L'Aurora riparte da Senziani e riparte da quasi la totalità della rosa del passato campionato che ha solo sfiorato la vittoria del campionato, in particolare dalla magica coppia D'Ascanio-Ruggeri capace di realizzare quasi cinquanta reti. Una scelta di buon senso che ha trovato risposta positiva anche in quei giocatori che più si sono messi in mostra durante l'anno. «La cosa che ci fa piacere è che la maggior parte dei ragazzi, nonostante richieste importanti da club della zona, ha deciso di proseguire con noi per provare a realizzare qualcosa di importante - racconta Ceriani -. Significa che a Cerro Maggiore si lavora in tranquillità e ci si diverte». Strutture di livello, gruppo solido e affiatato, staff qualificato e società seria: in casa Aurora ci sono tutti i presupposti per una stagione al vertice e l'assalto alla Promozione.

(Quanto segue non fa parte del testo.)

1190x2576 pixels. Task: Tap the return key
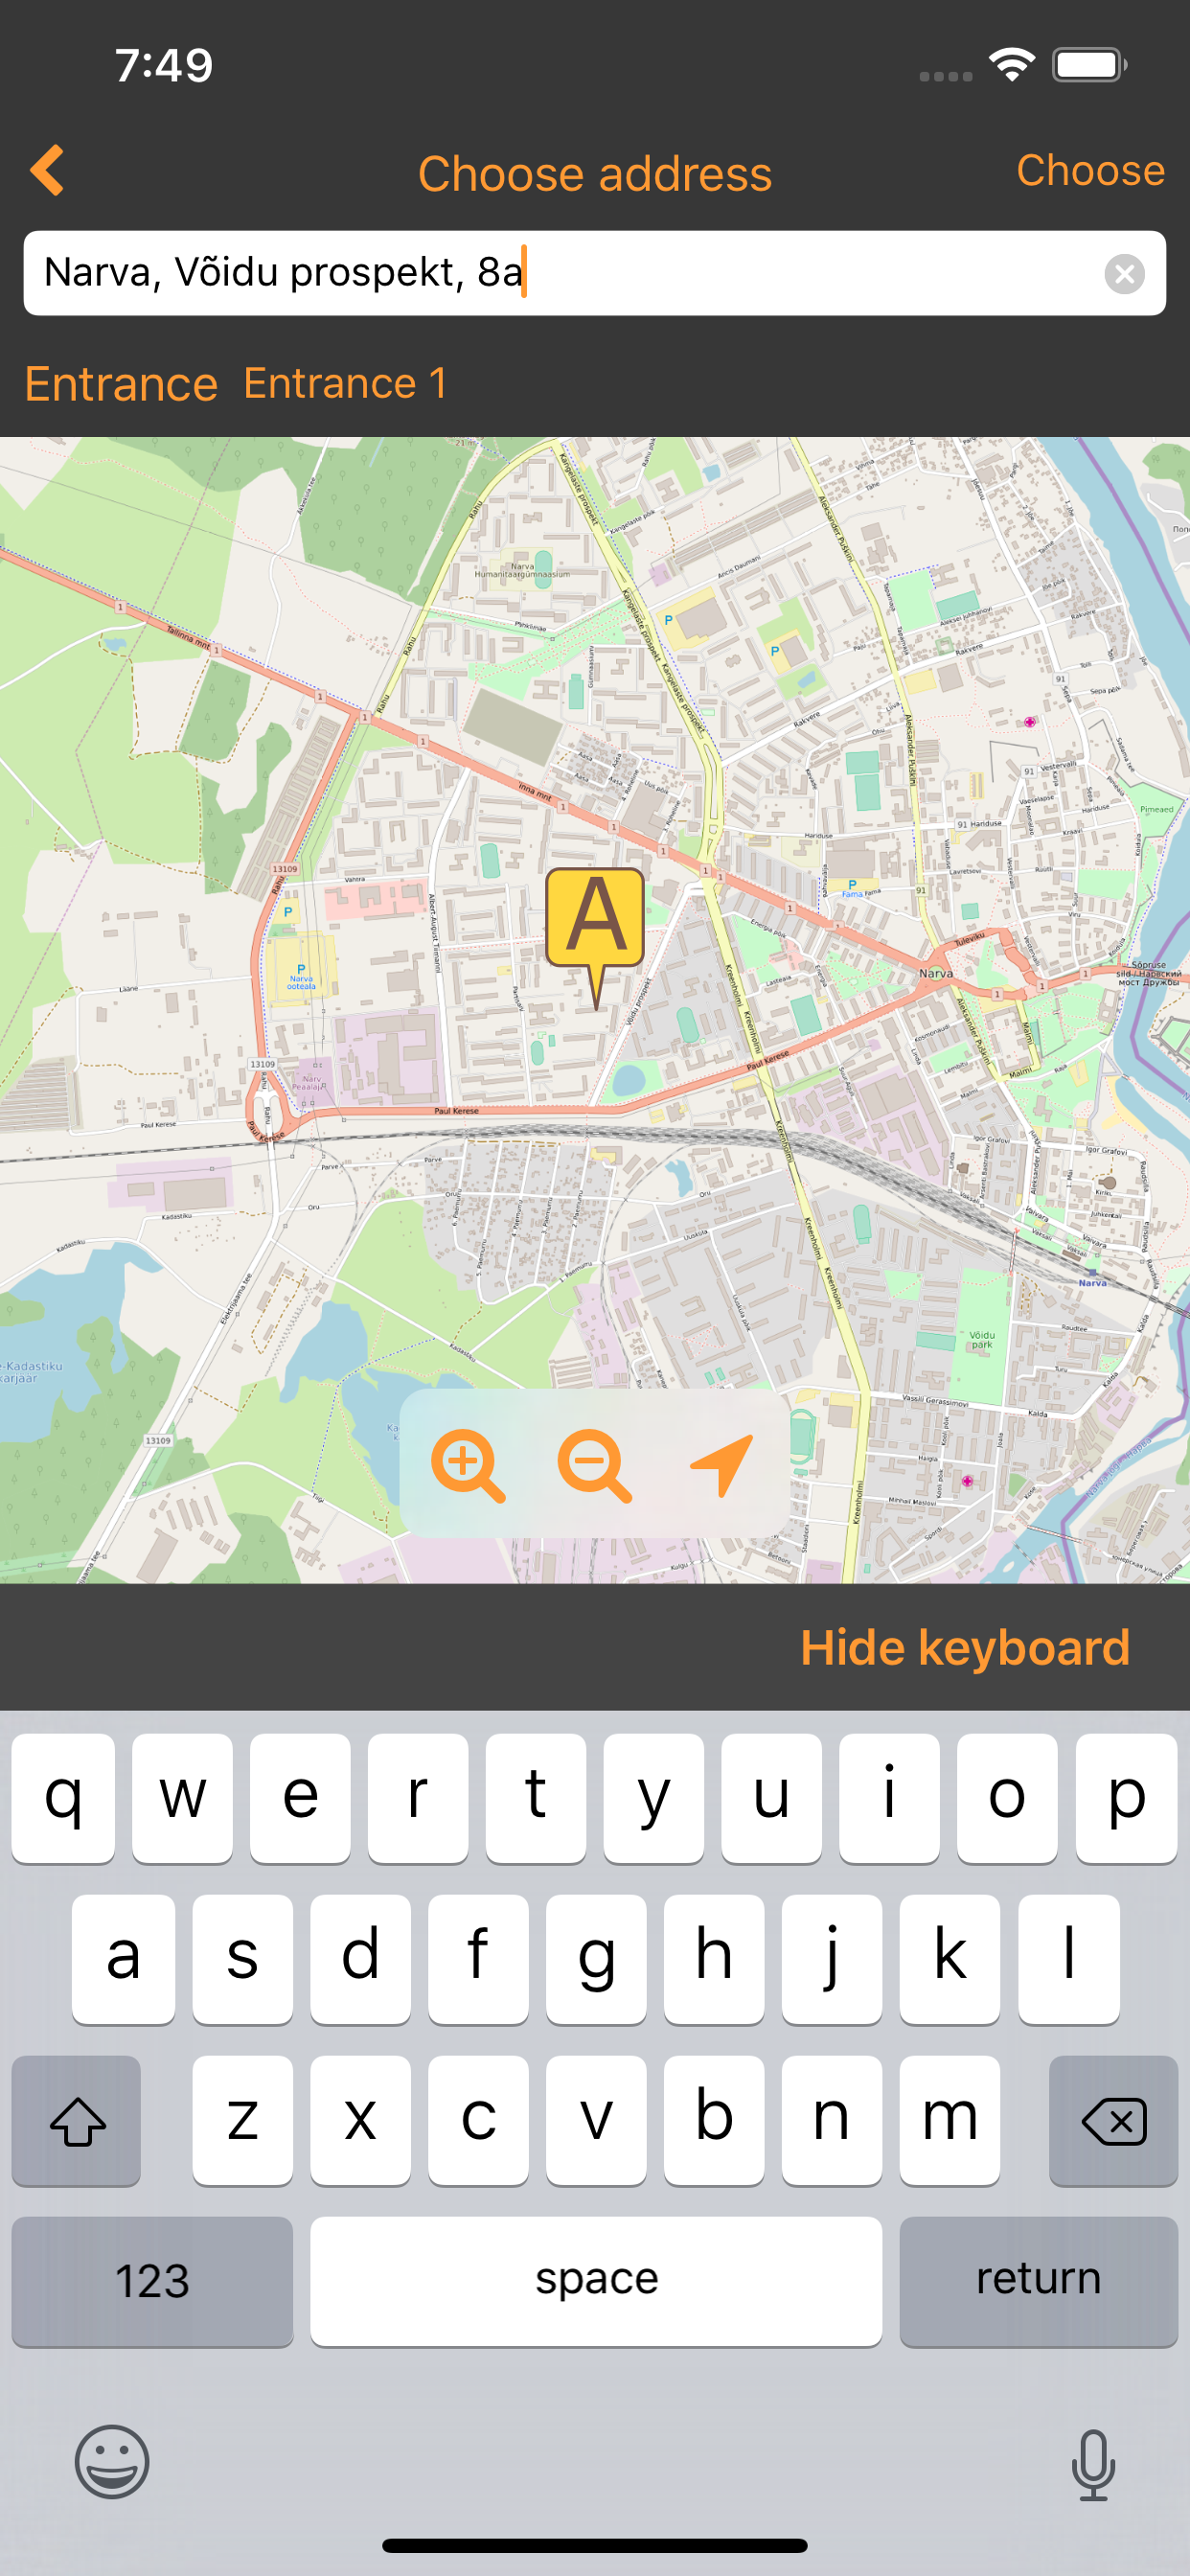pyautogui.click(x=1038, y=2281)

Il tecnico Senziani però mantiene i piedi per terra. «Dobbiamo solo pensare a lavorare e fare il nostro - rivela l'allenatore -. Vedo tante società che stanno facendo investimenti importanti; noi, invece, dal canto nostro lo squadrone lo abbiamo già e faremo solamente due/tre innesti per completare un gruppo che a livello di disciplina non ha eguali in questa categoria. In più sarà fondamentale la cura dei campi e della struttura che a Cerro Maggiore è sempre stata eccellente, come confermato da tutti coloro che sono stati nostri ospiti».